__Document excerpt__:
One of the best things about the coming Cranky Network Awards on Feb 22 in Oakland is that we sift through a ton of data to help craft the full slate of nominees. And during that process, sometimes we stumble on something surprising that may have nothing to do with the awards themselves, but it sure makes for an interesting post. That’s what I’m writing about today with American’s European fare problem.
After looking over the ARC/BSP data (via Cirium), it seems clear that American is struggling to keep its fares up with Delta and United over the Atlantic. Before we talk about why things might be trending this way, let’s walk through what I found.
It doesn’t really do any good to just look at American, Delta, and United in a vacuum. After all, they are members of joint ventures of the Atlantic that include joint planning and pricing. So we have to at the joint ventures overall.
I went ahead and used current joint venture members in these numbers, so that means Delta excludes Alitalia (but includes Air France-KLM and Virgin Atlantic) and American includes Aer Lingus (along with British Airways, Iberia, and Finnair) even in historical numbers. United hasn’t changed partners, so Lufthansa Group and Air Canada remain constant in the data. Here’s how fares look:
Transatlantic Joint Venture Average Fare US-Europe By Month

United’s JV has long held a fare premium, but Delta and American were neck and neck pre-pandemic. Starting toward the end of COVID, Delta began to separate itself from American, and that has continued for a couple years now.
Normally, the assumption would be that fares lagged because a lot more capacity was added and American and partners had to lower fares to fill a lot more seats. But that’s not the case. Let’s look at capacity.
Transatlantic Joint Venture Seat Capacity US/Canada – Europe By Month

Here, I looked at US and Canada capacity to Europe. I included Canada, because plenty of US-based travelers fly on Air Canada’s ample European network. The United JV wouldn’t be complete without that. United is again light years ahead, but the positions of the carriers relative to each other has remained relatively stable.
If capacity doesn’t show anything, would passenger numbers? I went back to ARC/BSP data and pulled US – Europe passengers. Here are the daily passengers each way (PDEW) by joint venture.

__What you will do__:
• 1. In the transatlantic fares post, on what date are the Cranky Network Awards being held?
• 2. Quote the transatlantic fares post from "I went ahead" up to and including "couple years now.".
• 3. Which partner airlines does the transatlantic fares post include in American's joint venture?
The listing after this point is separate material, unrelated to the transatlantic fares post.

__Material shown__:
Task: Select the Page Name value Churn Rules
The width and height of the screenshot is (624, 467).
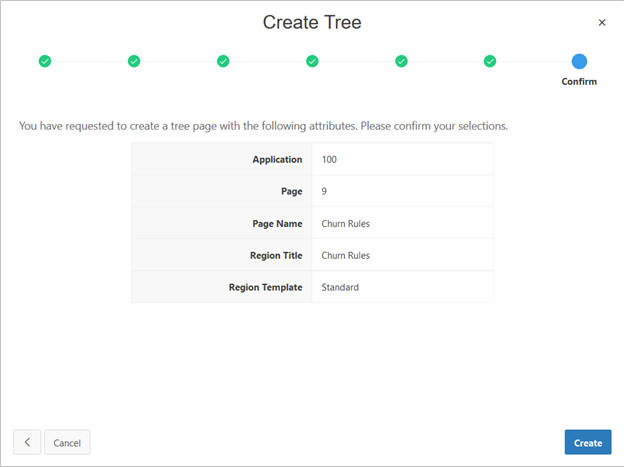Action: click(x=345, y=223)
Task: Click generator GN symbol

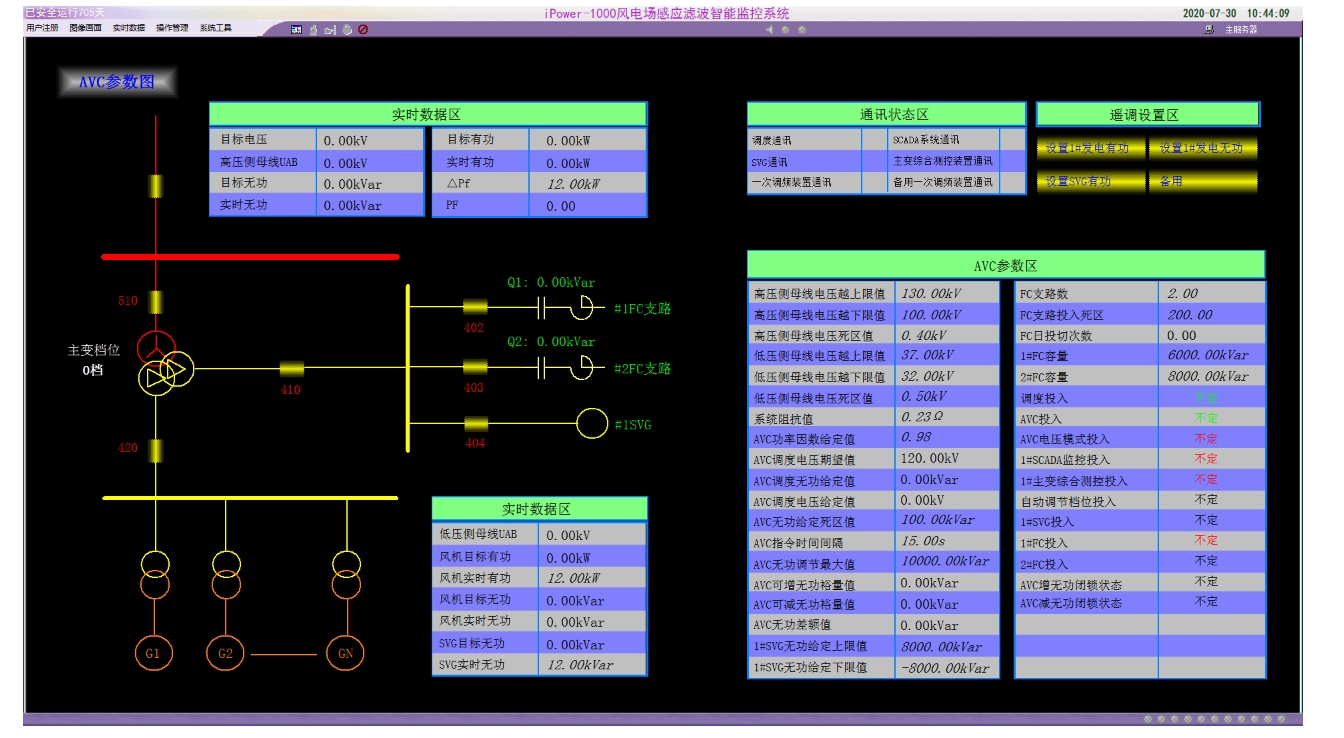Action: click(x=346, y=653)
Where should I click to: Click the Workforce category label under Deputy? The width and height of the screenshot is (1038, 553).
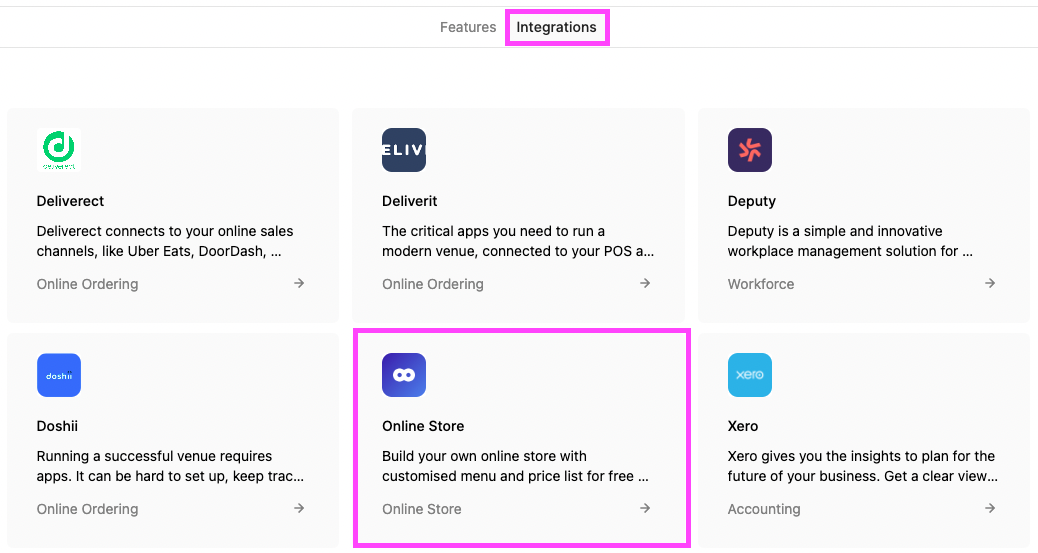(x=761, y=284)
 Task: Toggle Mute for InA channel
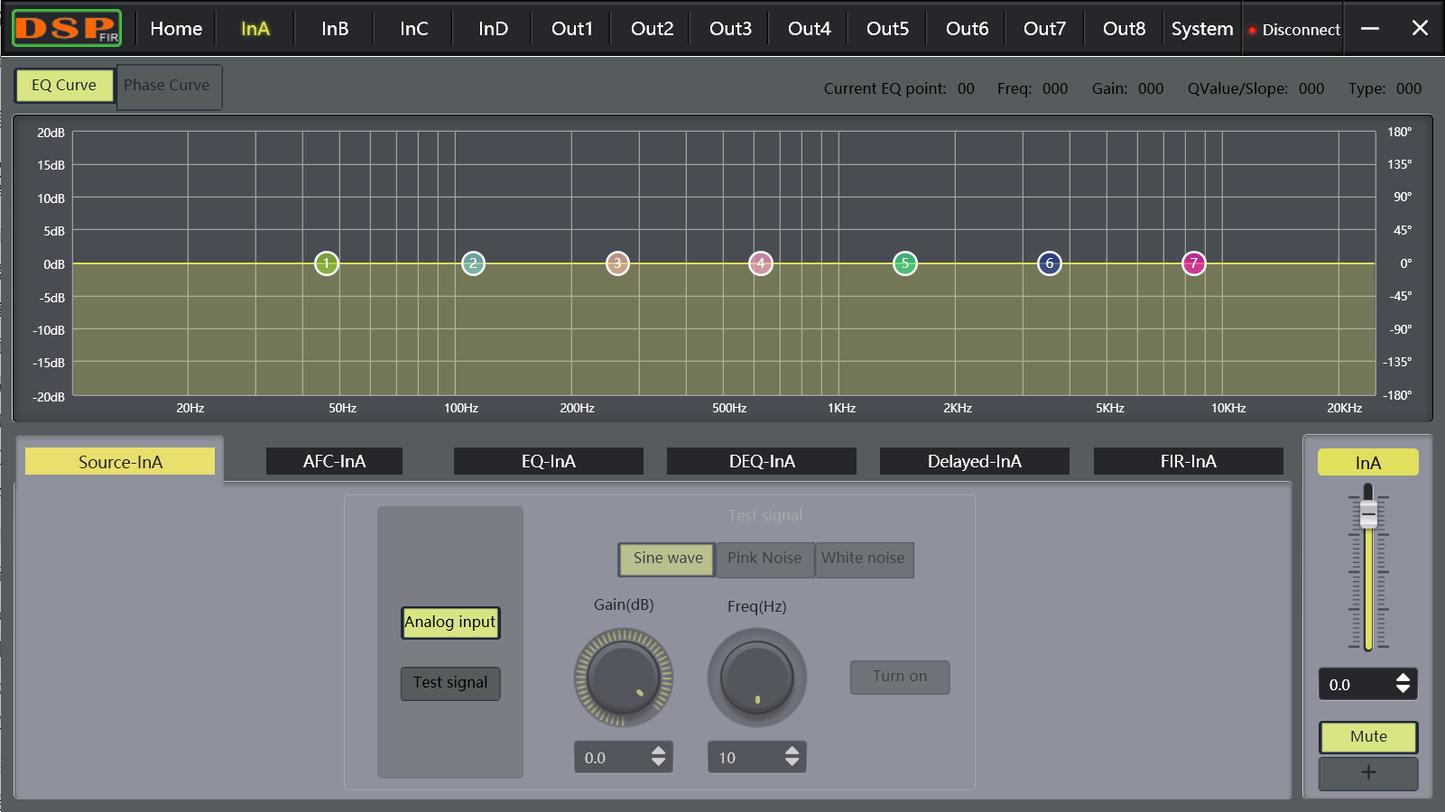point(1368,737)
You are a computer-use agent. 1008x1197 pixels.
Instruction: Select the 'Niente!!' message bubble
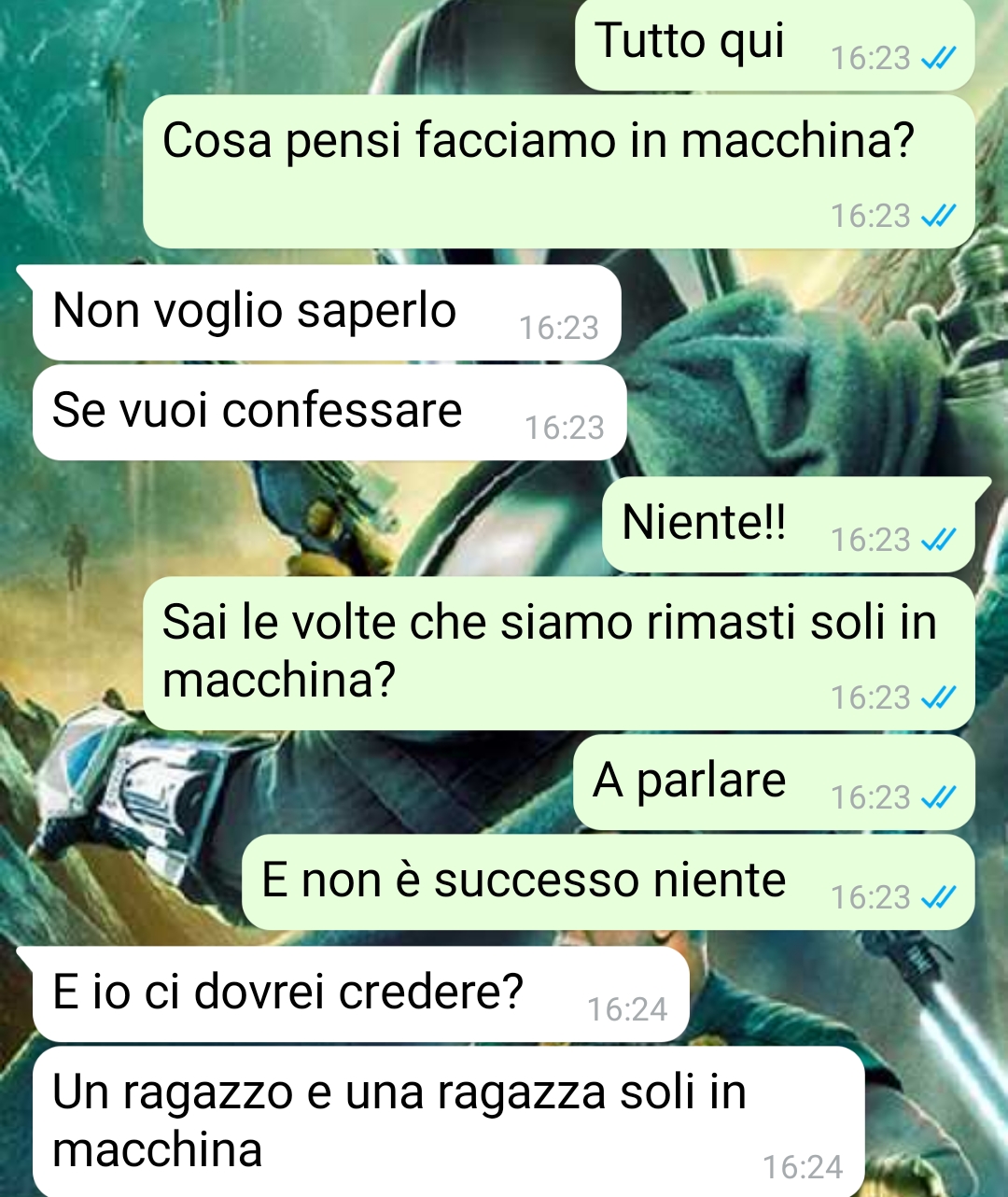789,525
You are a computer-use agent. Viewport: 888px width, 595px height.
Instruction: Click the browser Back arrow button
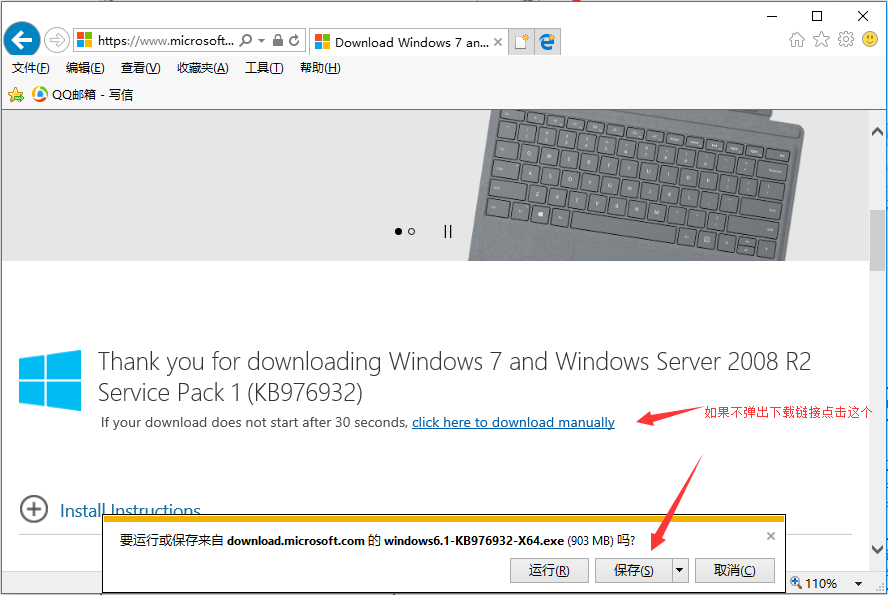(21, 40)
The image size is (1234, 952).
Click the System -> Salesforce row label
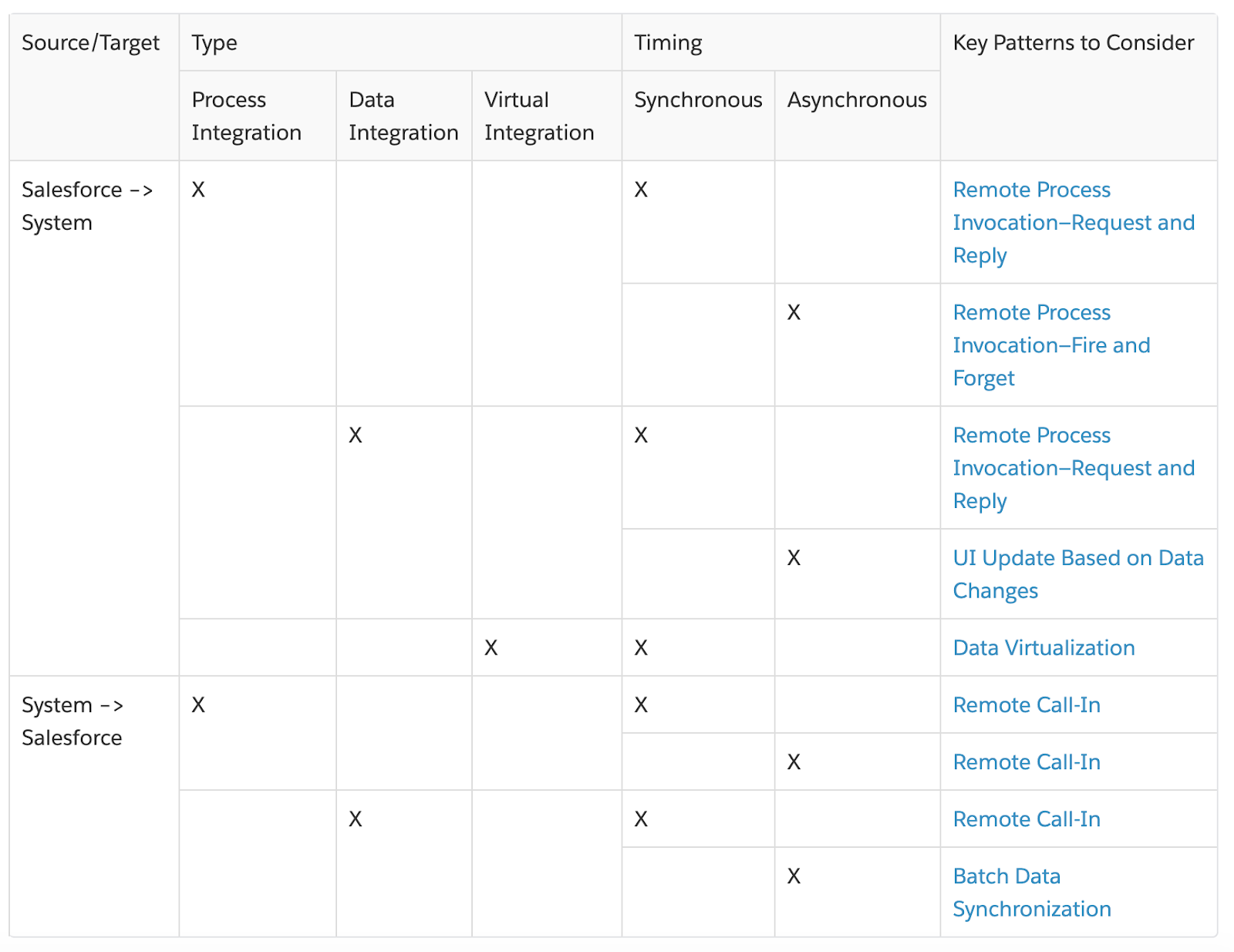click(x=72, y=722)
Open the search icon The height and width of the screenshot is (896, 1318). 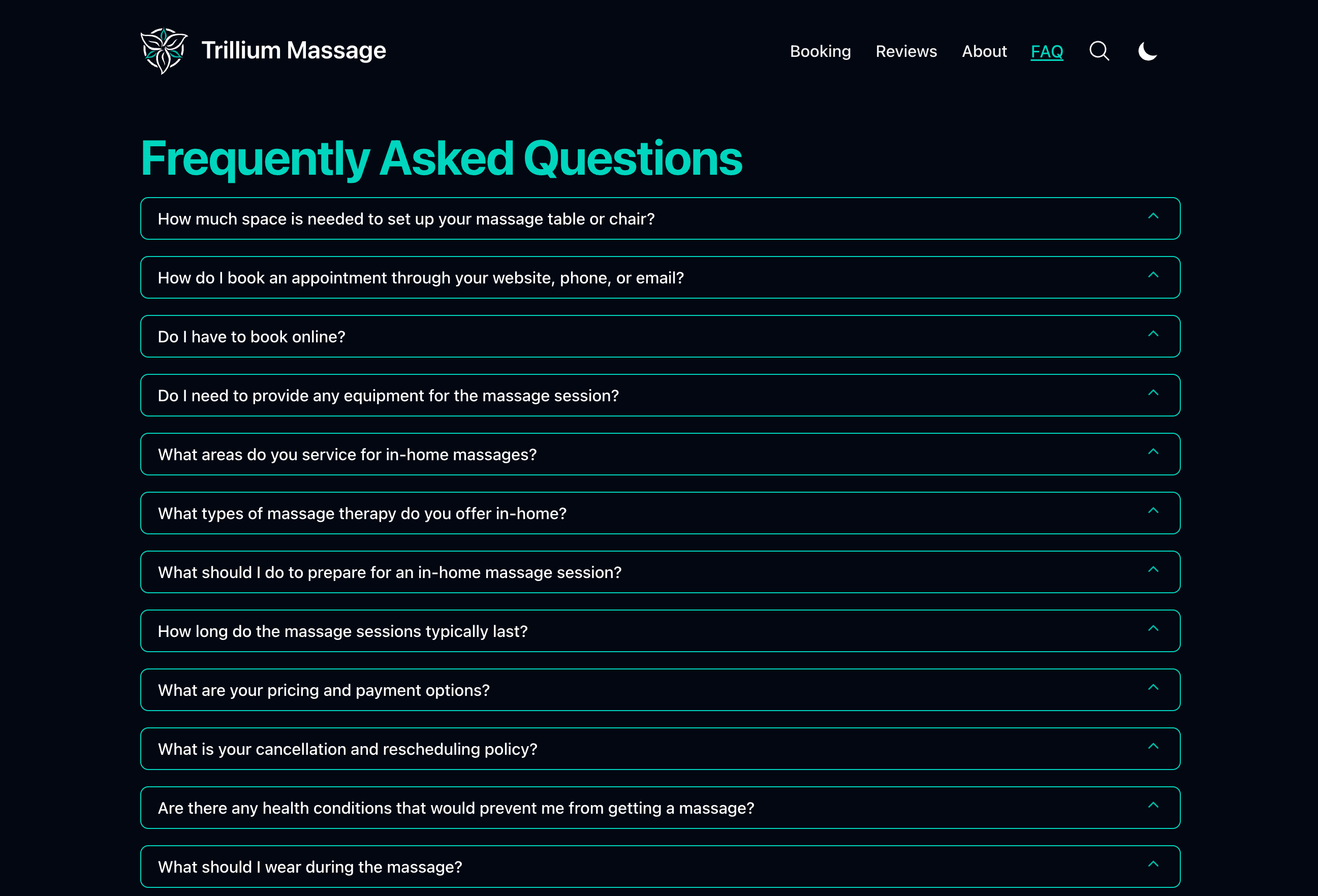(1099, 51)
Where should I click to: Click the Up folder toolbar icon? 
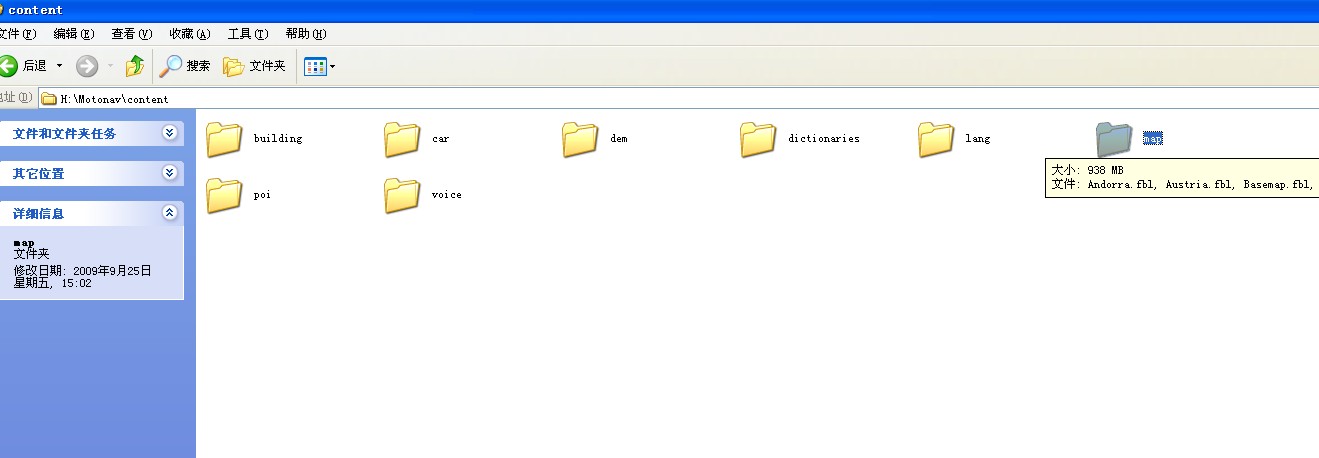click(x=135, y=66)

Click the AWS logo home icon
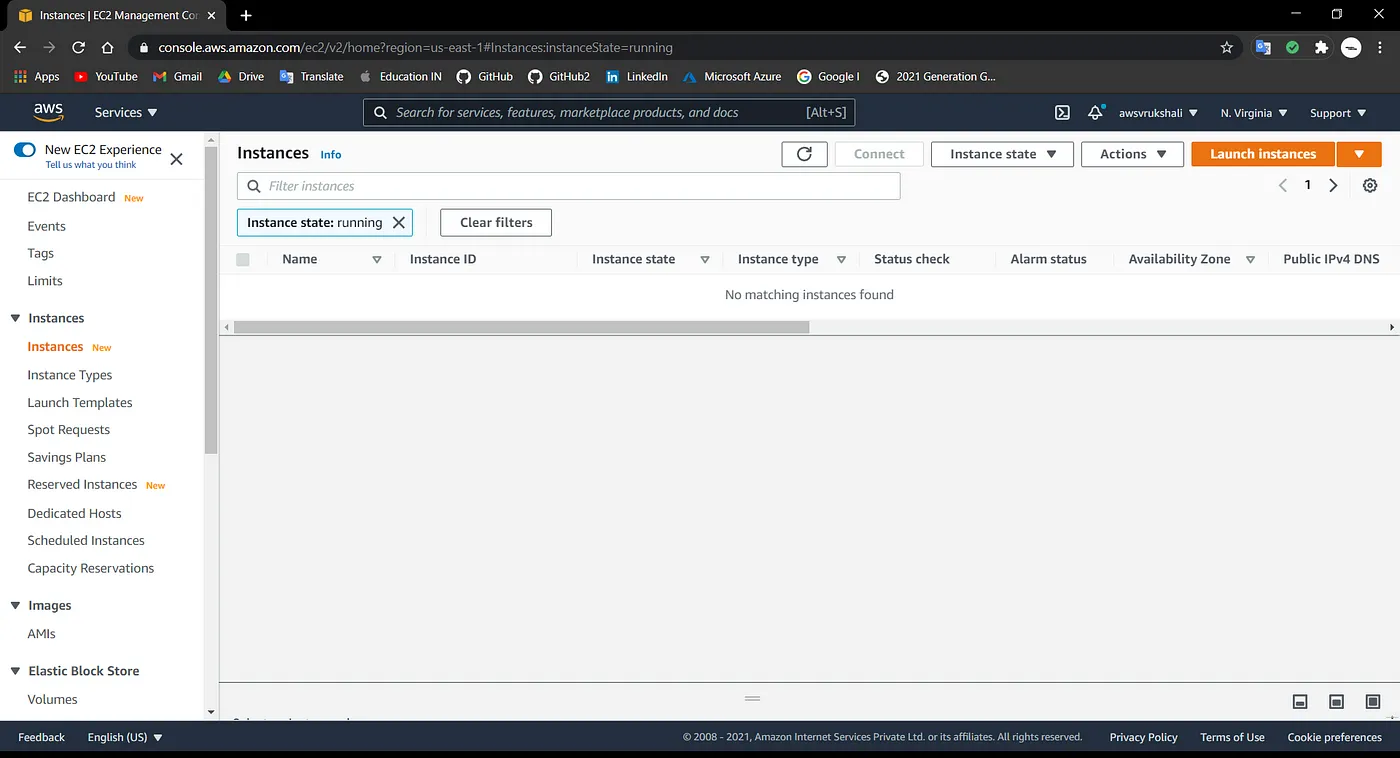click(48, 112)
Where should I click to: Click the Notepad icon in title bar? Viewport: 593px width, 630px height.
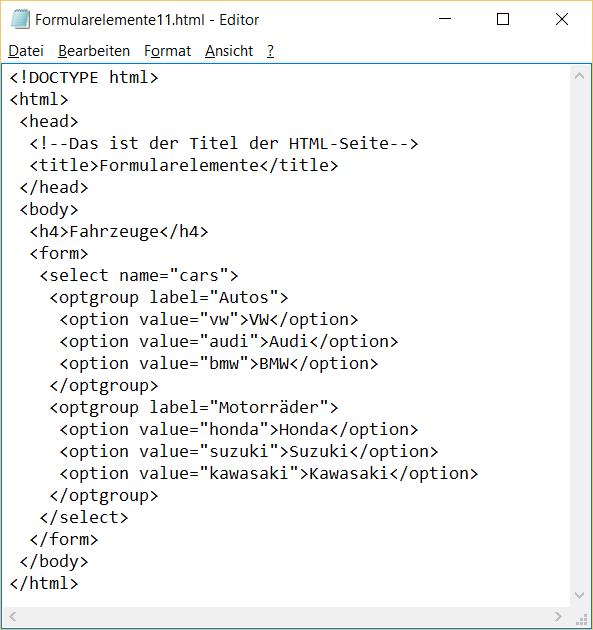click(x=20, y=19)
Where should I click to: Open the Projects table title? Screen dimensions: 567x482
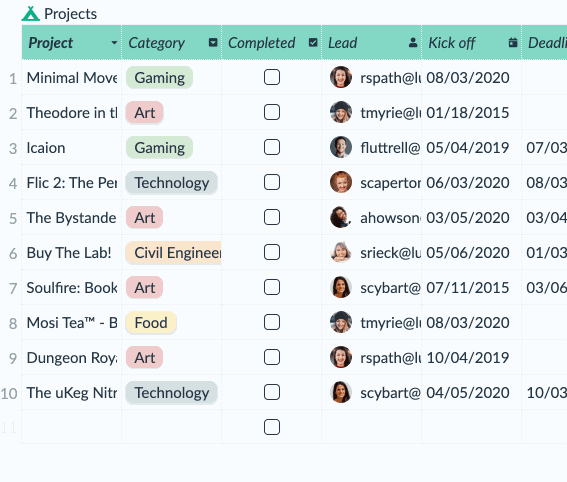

__Answers below__:
• 1. Feb 22

• 2.
I went ahead and used current joint venture members in these numbers, so that means Delta excludes Alitalia (but includes Air France-KLM and Virgin Atlantic) and American includes Aer Lingus (along with British Airways, Iberia, and Finnair) even in historical numbers. United hasn’t changed partners, so Lufthansa Group and Air Canada remain constant in the data. Here’s how fares look:
Transatlantic Joint Venture Average Fare US-Europe By Month

United’s JV has long held a fare premium, but Delta and American were neck and neck pre-pandemic. Starting toward the end of COVID, Delta began to separate itself from American, and that has continued for a couple years now.

• 3. Aer Lingus, British Airways, Iberia, and Finnair